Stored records
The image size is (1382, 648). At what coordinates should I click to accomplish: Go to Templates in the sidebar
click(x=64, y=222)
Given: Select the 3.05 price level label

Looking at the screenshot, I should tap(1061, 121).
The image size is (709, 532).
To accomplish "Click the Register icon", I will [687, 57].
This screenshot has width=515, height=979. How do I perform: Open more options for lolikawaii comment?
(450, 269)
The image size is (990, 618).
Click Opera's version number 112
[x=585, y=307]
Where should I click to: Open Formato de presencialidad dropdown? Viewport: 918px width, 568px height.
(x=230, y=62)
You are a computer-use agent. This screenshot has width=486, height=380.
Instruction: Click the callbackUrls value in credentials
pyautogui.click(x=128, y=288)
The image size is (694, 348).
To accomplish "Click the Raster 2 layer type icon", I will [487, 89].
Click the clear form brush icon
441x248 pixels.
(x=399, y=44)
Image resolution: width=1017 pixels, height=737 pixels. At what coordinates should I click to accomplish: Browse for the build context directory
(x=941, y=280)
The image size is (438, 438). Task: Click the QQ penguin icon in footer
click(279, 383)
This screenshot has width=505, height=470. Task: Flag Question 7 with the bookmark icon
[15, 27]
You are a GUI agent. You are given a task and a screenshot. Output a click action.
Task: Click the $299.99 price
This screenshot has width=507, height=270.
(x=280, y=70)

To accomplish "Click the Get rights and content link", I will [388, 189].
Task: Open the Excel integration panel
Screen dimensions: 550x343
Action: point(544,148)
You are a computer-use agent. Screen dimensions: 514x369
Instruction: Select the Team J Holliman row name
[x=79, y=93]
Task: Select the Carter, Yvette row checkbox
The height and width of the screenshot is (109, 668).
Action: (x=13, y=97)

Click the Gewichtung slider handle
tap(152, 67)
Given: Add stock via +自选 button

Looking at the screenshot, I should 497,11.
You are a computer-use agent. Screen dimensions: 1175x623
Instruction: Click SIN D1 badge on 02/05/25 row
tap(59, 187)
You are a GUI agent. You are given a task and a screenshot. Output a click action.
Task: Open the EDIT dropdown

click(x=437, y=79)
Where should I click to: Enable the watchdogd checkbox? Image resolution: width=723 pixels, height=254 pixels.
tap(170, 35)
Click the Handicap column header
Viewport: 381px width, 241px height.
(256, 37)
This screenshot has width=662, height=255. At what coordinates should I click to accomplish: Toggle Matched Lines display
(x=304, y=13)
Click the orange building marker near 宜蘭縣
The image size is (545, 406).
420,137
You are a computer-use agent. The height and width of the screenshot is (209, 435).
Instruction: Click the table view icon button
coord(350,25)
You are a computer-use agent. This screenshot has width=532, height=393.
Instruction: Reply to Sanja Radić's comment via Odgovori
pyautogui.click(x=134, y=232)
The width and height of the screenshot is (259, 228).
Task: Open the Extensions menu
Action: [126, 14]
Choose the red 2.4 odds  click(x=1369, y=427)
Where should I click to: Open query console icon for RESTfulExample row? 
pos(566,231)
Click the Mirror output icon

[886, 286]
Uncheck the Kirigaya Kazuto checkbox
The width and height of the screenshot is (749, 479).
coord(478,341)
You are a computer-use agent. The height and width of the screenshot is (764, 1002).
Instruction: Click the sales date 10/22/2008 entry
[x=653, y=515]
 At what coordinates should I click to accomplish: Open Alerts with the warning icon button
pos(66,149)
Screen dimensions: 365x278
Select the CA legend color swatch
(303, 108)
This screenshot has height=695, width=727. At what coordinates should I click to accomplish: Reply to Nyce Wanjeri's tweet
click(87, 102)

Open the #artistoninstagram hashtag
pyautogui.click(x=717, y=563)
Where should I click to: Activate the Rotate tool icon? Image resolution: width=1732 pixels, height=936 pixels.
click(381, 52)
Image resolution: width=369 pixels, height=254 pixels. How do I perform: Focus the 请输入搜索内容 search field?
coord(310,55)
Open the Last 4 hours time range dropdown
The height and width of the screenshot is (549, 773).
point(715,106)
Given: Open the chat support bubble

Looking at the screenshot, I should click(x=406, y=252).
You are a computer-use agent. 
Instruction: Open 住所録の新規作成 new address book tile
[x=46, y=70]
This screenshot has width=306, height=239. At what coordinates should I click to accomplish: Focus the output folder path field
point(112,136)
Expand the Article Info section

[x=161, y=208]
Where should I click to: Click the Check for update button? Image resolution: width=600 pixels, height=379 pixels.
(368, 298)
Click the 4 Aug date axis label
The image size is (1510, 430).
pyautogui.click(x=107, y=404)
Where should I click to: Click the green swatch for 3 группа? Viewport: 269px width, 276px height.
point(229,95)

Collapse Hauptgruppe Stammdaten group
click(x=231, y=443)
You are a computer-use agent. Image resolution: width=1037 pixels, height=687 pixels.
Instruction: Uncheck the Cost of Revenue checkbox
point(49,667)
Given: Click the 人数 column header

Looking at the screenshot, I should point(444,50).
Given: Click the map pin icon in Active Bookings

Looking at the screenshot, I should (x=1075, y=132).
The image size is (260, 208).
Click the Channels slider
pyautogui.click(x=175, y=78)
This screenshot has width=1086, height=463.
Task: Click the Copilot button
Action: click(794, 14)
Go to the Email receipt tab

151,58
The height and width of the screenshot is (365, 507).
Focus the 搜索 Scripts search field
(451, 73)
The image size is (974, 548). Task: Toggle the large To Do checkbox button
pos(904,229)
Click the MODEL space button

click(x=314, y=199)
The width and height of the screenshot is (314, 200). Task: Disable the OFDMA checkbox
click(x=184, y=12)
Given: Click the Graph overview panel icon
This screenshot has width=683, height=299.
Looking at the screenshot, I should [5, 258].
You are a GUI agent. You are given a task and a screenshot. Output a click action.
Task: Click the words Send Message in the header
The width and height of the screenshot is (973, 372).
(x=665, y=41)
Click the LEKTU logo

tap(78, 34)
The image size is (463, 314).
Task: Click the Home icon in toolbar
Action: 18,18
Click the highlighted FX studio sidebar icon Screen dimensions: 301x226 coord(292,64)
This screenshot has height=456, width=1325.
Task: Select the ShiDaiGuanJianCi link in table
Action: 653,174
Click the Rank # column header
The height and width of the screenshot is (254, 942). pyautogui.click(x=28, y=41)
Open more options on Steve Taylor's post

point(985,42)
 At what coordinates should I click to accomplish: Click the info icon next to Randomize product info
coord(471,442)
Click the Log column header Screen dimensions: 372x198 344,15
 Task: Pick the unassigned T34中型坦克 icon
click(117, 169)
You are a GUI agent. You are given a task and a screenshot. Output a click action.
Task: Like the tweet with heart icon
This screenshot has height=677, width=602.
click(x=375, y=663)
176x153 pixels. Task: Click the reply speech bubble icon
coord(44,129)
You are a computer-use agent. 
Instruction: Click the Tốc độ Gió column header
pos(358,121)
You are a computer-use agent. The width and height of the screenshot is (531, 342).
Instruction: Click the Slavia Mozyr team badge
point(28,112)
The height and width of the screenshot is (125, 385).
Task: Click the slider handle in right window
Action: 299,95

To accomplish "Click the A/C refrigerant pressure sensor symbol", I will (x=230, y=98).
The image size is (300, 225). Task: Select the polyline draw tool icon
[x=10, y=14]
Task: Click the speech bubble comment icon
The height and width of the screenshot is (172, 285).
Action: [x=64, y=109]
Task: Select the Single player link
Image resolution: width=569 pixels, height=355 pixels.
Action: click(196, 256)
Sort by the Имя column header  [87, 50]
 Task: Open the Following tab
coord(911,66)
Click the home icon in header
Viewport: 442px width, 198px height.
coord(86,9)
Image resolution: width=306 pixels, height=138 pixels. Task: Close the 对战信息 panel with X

EXERCISE OBJECTIVE: Your response must contain all of the records, copied exactly.

EXERCISE RESULT:
The image size is (1382, 648). At what coordinates should I click to accomplish: Go to Templates in the sidebar
click(x=64, y=222)
Given: Select the 3.05 price level label

Looking at the screenshot, I should tap(1061, 121).
The image size is (709, 532).
To accomplish "Click the Register icon", I will [687, 57].
This screenshot has width=515, height=979. How do I perform: Open more options for lolikawaii comment?
(450, 269)
The image size is (990, 618).
Click Opera's version number 112
[x=585, y=307]
Where should I click to: Open Formato de presencialidad dropdown? Viewport: 918px width, 568px height.
(x=230, y=62)
You are a computer-use agent. This screenshot has width=486, height=380.
Instruction: Click the callbackUrls value in credentials
pyautogui.click(x=128, y=288)
The image size is (694, 348).
To accomplish "Click the Raster 2 layer type icon", I will [487, 89].
Click the clear form brush icon
441x248 pixels.
(x=399, y=44)
Image resolution: width=1017 pixels, height=737 pixels. At what coordinates should I click to accomplish: Browse for the build context directory
(x=941, y=280)
The image size is (438, 438). Task: Click the QQ penguin icon in footer
click(279, 383)
This screenshot has width=505, height=470. Task: Flag Question 7 with the bookmark icon
[15, 27]
You are a GUI agent. You are given a task and a screenshot. Output a click action.
Task: Click the $299.99 price
This screenshot has width=507, height=270.
(x=280, y=70)

To accomplish "Click the Get rights and content link", I will [388, 189].
Task: Open the Excel integration panel
Screen dimensions: 550x343
Action: point(544,148)
You are a computer-use agent. Screen dimensions: 514x369
Instruction: Select the Team J Holliman row name
[x=79, y=93]
Task: Select the Carter, Yvette row checkbox
The height and width of the screenshot is (109, 668).
Action: (x=13, y=97)

Click the Gewichtung slider handle
tap(152, 67)
Given: Add stock via +自选 button

Looking at the screenshot, I should 497,11.
You are a computer-use agent. Screen dimensions: 1175x623
Instruction: Click SIN D1 badge on 02/05/25 row
tap(59, 187)
You are a GUI agent. You are given a task and a screenshot. Output a click action.
Task: Open the EDIT dropdown

click(x=437, y=79)
Where should I click to: Enable the watchdogd checkbox? Image resolution: width=723 pixels, height=254 pixels.
tap(170, 35)
Click the Handicap column header
Viewport: 381px width, 241px height.
(256, 37)
This screenshot has width=662, height=255. At what coordinates should I click to accomplish: Toggle Matched Lines display
(x=304, y=13)
Click the orange building marker near 宜蘭縣
The image size is (545, 406).
420,137
You are a computer-use agent. The height and width of the screenshot is (209, 435).
Instruction: Click the table view icon button
coord(350,25)
You are a computer-use agent. This screenshot has width=532, height=393.
Instruction: Reply to Sanja Radić's comment via Odgovori
pyautogui.click(x=134, y=232)
The width and height of the screenshot is (259, 228).
Task: Open the Extensions menu
Action: [126, 14]
Choose the red 2.4 odds  click(x=1369, y=427)
Where should I click to: Open query console icon for RESTfulExample row? 
pos(566,231)
Click the Mirror output icon

[886, 286]
Uncheck the Kirigaya Kazuto checkbox
The width and height of the screenshot is (749, 479).
coord(478,341)
You are a computer-use agent. The height and width of the screenshot is (764, 1002).
Instruction: Click the sales date 10/22/2008 entry
[x=653, y=515]
 At what coordinates should I click to accomplish: Open Alerts with the warning icon button
pos(66,149)
Screen dimensions: 365x278
Select the CA legend color swatch
(303, 108)
This screenshot has height=695, width=727. At what coordinates should I click to accomplish: Reply to Nyce Wanjeri's tweet
click(87, 102)

Open the #artistoninstagram hashtag
pyautogui.click(x=717, y=563)
Where should I click to: Activate the Rotate tool icon? Image resolution: width=1732 pixels, height=936 pixels.
click(381, 52)
Image resolution: width=369 pixels, height=254 pixels. How do I perform: Focus the 请输入搜索内容 search field?
coord(310,55)
Open the Last 4 hours time range dropdown
The height and width of the screenshot is (549, 773).
point(715,106)
Given: Open the chat support bubble

Looking at the screenshot, I should click(x=406, y=252).
You are a computer-use agent. 
Instruction: Open 住所録の新規作成 new address book tile
[x=46, y=70]
This screenshot has width=306, height=239. At what coordinates should I click to accomplish: Focus the output folder path field
point(112,136)
Expand the Article Info section

[x=161, y=208]
Where should I click to: Click the Check for update button? Image resolution: width=600 pixels, height=379 pixels.
(368, 298)
Click the 4 Aug date axis label
The image size is (1510, 430).
pyautogui.click(x=107, y=404)
Where should I click to: Click the green swatch for 3 группа? Viewport: 269px width, 276px height.
point(229,95)

Collapse Hauptgruppe Stammdaten group
click(x=231, y=443)
You are a computer-use agent. Image resolution: width=1037 pixels, height=687 pixels.
Instruction: Uncheck the Cost of Revenue checkbox
point(49,667)
Given: Click the 人数 column header

Looking at the screenshot, I should point(444,50).
Given: Click the map pin icon in Active Bookings

Looking at the screenshot, I should (x=1075, y=132).
The image size is (260, 208).
Click the Channels slider
pyautogui.click(x=175, y=78)
This screenshot has width=1086, height=463.
Task: Click the Copilot button
Action: click(794, 14)
Go to the Email receipt tab

151,58
The height and width of the screenshot is (365, 507).
Focus the 搜索 Scripts search field
(451, 73)
The image size is (974, 548). Task: Toggle the large To Do checkbox button
pos(904,229)
Click the MODEL space button

click(x=314, y=199)
The width and height of the screenshot is (314, 200). Task: Disable the OFDMA checkbox
click(x=184, y=12)
Given: Click the Graph overview panel icon
This screenshot has width=683, height=299.
Looking at the screenshot, I should [5, 258].
You are a GUI agent. You are given a task and a screenshot. Output a click action.
Task: Click the words Send Message in the header
The width and height of the screenshot is (973, 372).
(x=665, y=41)
Click the LEKTU logo

tap(78, 34)
The image size is (463, 314).
Task: Click the Home icon in toolbar
Action: 18,18
Click the highlighted FX studio sidebar icon Screen dimensions: 301x226 coord(292,64)
This screenshot has height=456, width=1325.
Task: Select the ShiDaiGuanJianCi link in table
Action: 653,174
Click the Rank # column header
The height and width of the screenshot is (254, 942). pyautogui.click(x=28, y=41)
Open more options on Steve Taylor's post

point(985,42)
 At what coordinates should I click to accomplish: Click the info icon next to Randomize product info
coord(471,442)
Click the Log column header Screen dimensions: 372x198 344,15
 Task: Pick the unassigned T34中型坦克 icon
click(117, 169)
You are a GUI agent. You are given a task and a screenshot. Output a click action.
Task: Like the tweet with heart icon
This screenshot has height=677, width=602.
click(x=375, y=663)
176x153 pixels. Task: Click the reply speech bubble icon
coord(44,129)
You are a computer-use agent. 
Instruction: Click the Tốc độ Gió column header
pos(358,121)
You are a computer-use agent. The width and height of the screenshot is (531, 342).
Instruction: Click the Slavia Mozyr team badge
point(28,112)
The height and width of the screenshot is (125, 385).
Task: Click the slider handle in right window
Action: 299,95

To accomplish "Click the A/C refrigerant pressure sensor symbol", I will (x=230, y=98).
The image size is (300, 225). Task: Select the polyline draw tool icon
[x=10, y=14]
Task: Click the speech bubble comment icon
The height and width of the screenshot is (172, 285).
Action: [x=64, y=109]
Task: Select the Single player link
Image resolution: width=569 pixels, height=355 pixels.
Action: click(196, 256)
Sort by the Имя column header  [87, 50]
 Task: Open the Following tab
coord(911,66)
Click the home icon in header
Viewport: 442px width, 198px height.
coord(86,9)
Image resolution: width=306 pixels, height=138 pixels. Task: Close the 对战信息 panel with X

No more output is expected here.